Middlemen are driven by volumes, not quality. Some buy coffee before it is ready, says Apollo Kamugisha, an official at the coffee regulator, which is trying to impose stricter sanctions on traders who deal in unripe cherries. A similar challenge arises in many countries, notes Paul Stewart of TechnoServe, a non-profit that works across Africa. Farmers need incentives to deliver good coffee, “and often the only way to do that is to shorten the chain”.

One solution is to organise farmers into groups. The Uganda Coffee Farmers Alliance, a producer body, is trying to revive co-operatives. But the leaders of a group in Mityana district complain that traders slightly outbid them for their members’ coffee, and thus reap the rewards of the fertiliser and training the co-operative has provided. It takes co-operatives a fortnight or more to pay for the coffee they receive. Some are poorly managed.

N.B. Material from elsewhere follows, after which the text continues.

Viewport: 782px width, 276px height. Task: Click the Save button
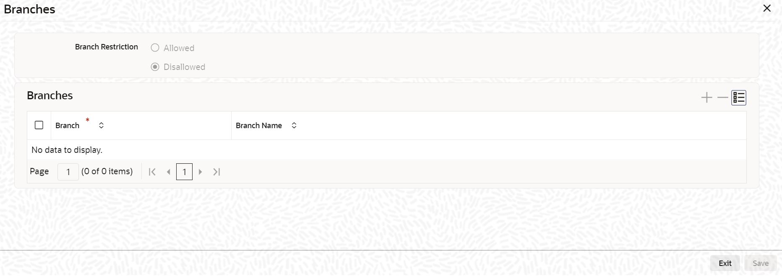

An alternative model is for big exporters to buy directly from farmers. They increasingly source Arabica coffee this way, because the premium for certified, single-origin beans more than covers the transaction costs. But for cheaper Robusta varieties, which make up 78% of Ugandan coffee, cutting out the middleman is usually more trouble than it’s worth. “You can’t be everywhere,” says an executive at one foreign-owned exporter.

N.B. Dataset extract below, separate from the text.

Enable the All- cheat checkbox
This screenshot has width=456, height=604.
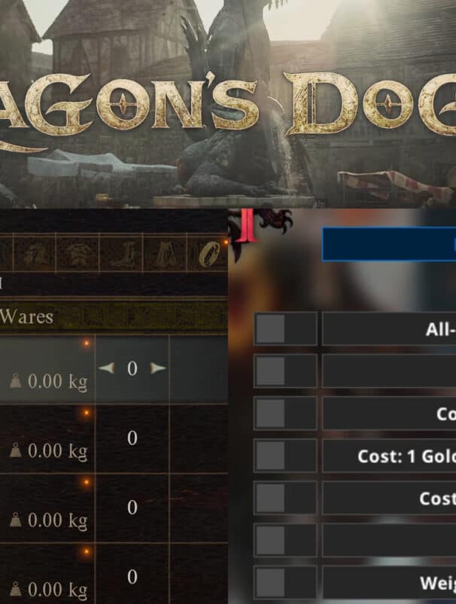(x=285, y=328)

Traders themselves feel they deserve recognition as the lifeblood of a system which, if nothing else, is unusually efficient. More than 3,000 of them are now members of an association which aims to raise standards and eliminate sharp practice. “We are not here to spoil the game,” argues Amos Kasigi, its chairman. “It is the middleman who has been supporting the farmers to keep the industry running.”